Até a idade pode ser um agravante no crime de injúria, mas não a filiação política.

Vamos ver:
1: se a delegada Camila Cecconello quisesse evocar uma lei para imputar a Guaranho também o agravante do ódio, não encontraria a lei correspondente;
2: uma coisa é a delegada apontar um vazio legal -- MAS ELA NÃO SE OCUPOU DISSO; outra, distinta, é fazer esta afirmação:
"Para você enquadrar num crime político, na lei de crimes contra o Estado Democrático de Direito, você tem alguns requisitos, como impedir ou dificultar uma pessoa de exercer seus direitos políticos. Então, é complicado a gente dizer que foi motivado, ou que esse homicídio ocorreu porque o autor queria impedir o exercício dos direitos políticos daquela vítima. A gente analisa que, quando ele chegou ao local, ele não tinha essa intenção de efetuar os disparos, ele tinha a intenção de provocar. É muito difícil analisar os autos, com as provas que nós temos, e dizer que o autor foi até lá, voltou porque queria cessar os direitos políticos ou atentar contra os direitos políticos daquela pessoa. Parece, muitas vezes, mais uma coisa que acabou virando pessoal entre duas pessoas que discutiram, claro, por motivações políticas."

Aí ela se atrapalhou toda e produziu prejulgamento, o que não lhe cabe.

A delegada afirmar que o Guaranho "não impediu" Marcelo de exercer seus direitos políticos soa como piada macabra: afinal, ele está morto porque era petista — e isto resta evidente — e, mais do que direitos políticos, perdeu um outro, que a este antecede: o direito à vida.

Bastaria a ela dizer que o Artigo 359-P do Código Penal não inclui entre as motivações a questão ideológica.

Ocorre que ela parecia ocupada demais com sua tese absurda:
"A gente analisa que, quando ele chegou ao local, ele não tinha essa intenção de efetuar os disparos, ele tinha a intenção de provocar.
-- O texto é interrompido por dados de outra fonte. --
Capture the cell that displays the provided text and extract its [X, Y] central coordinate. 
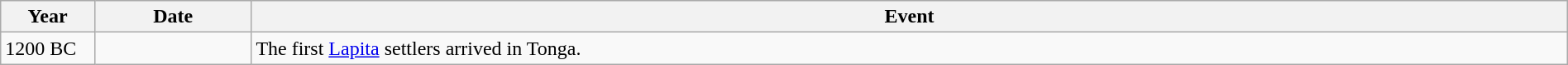
1200 BC [48, 48]
The first Lapita settlers arrived in Tonga. [910, 48]
Date [172, 17]
Event [910, 17]
Year [48, 17]
Return [X, Y] of the center of cell containing provided text 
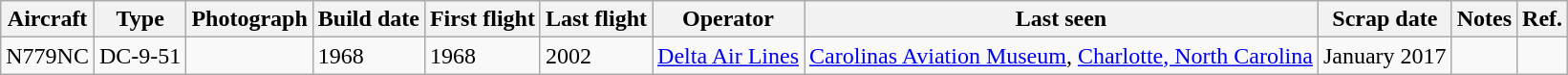
DC-9-51 [140, 55]
First flight [482, 19]
Photograph [249, 19]
2002 [596, 55]
N779NC [48, 55]
Scrap date [1385, 19]
Operator [728, 19]
Last flight [596, 19]
Aircraft [48, 19]
Build date [369, 19]
Delta Air Lines [728, 55]
Ref. [1542, 19]
Notes [1484, 19]
Type [140, 19]
January 2017 [1385, 55]
Last seen [1062, 19]
Carolinas Aviation Museum, Charlotte, North Carolina [1062, 55]
Pinpoint the cell where the given text exists, returning its [x, y] midpoint coordinate. 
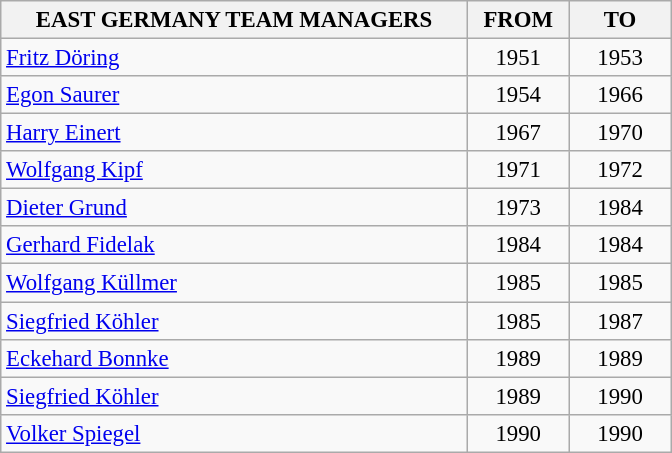
Wolfgang Küllmer [234, 283]
Gerhard Fidelak [234, 245]
1951 [518, 58]
Eckehard Bonnke [234, 358]
1953 [620, 58]
Harry Einert [234, 133]
Egon Saurer [234, 95]
1966 [620, 95]
Dieter Grund [234, 208]
FROM [518, 20]
Wolfgang Kipf [234, 170]
EAST GERMANY TEAM MANAGERS [234, 20]
1967 [518, 133]
1973 [518, 208]
Volker Spiegel [234, 433]
1970 [620, 133]
1972 [620, 170]
TO [620, 20]
Fritz Döring [234, 58]
1954 [518, 95]
1987 [620, 321]
1971 [518, 170]
Search for the cell housing the specified text and yield its (X, Y) center coordinate. 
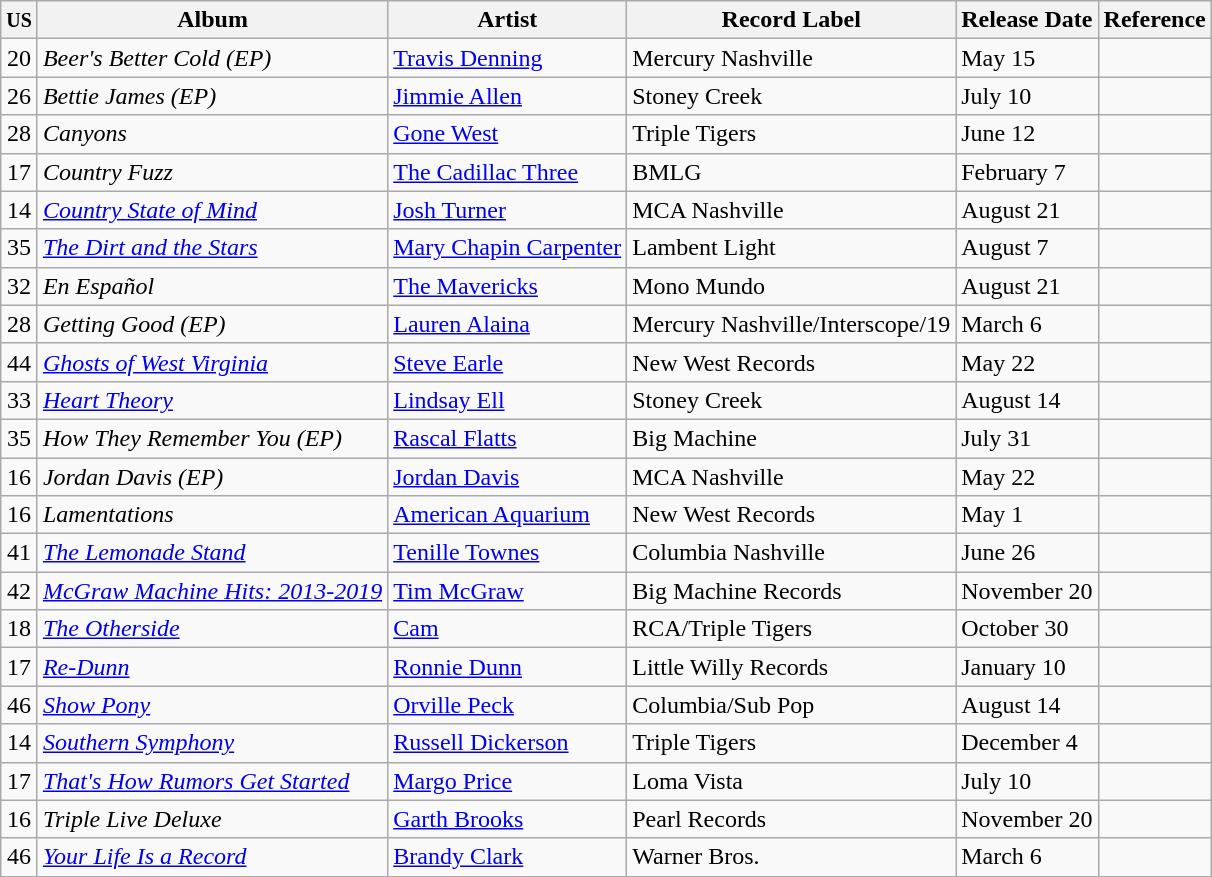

É muito difícil analisar os autos, com as provas que nós temos, e dizer que o autor foi até lá, voltou porque queria cessar os direitos políticos ou atentar contra os direitos políticos daquela pessoa".

Aí ela já não faz mais trabalho de policial, mas de adivinhação. Pior: descarta a óbvia premeditação do crime. Em vez de apontar o vazio legal — e poderia fazê-lo até em tom de inconformismo —, ela descarta a realidade que grita: se a imagem de Bolsonaro estivesse naquele bolo, Marcelo de Arruda estaria vivo.

Um crime, enfim, político que pede uma definição legal. E não considerações absurdas fora do devido enquadramento legal.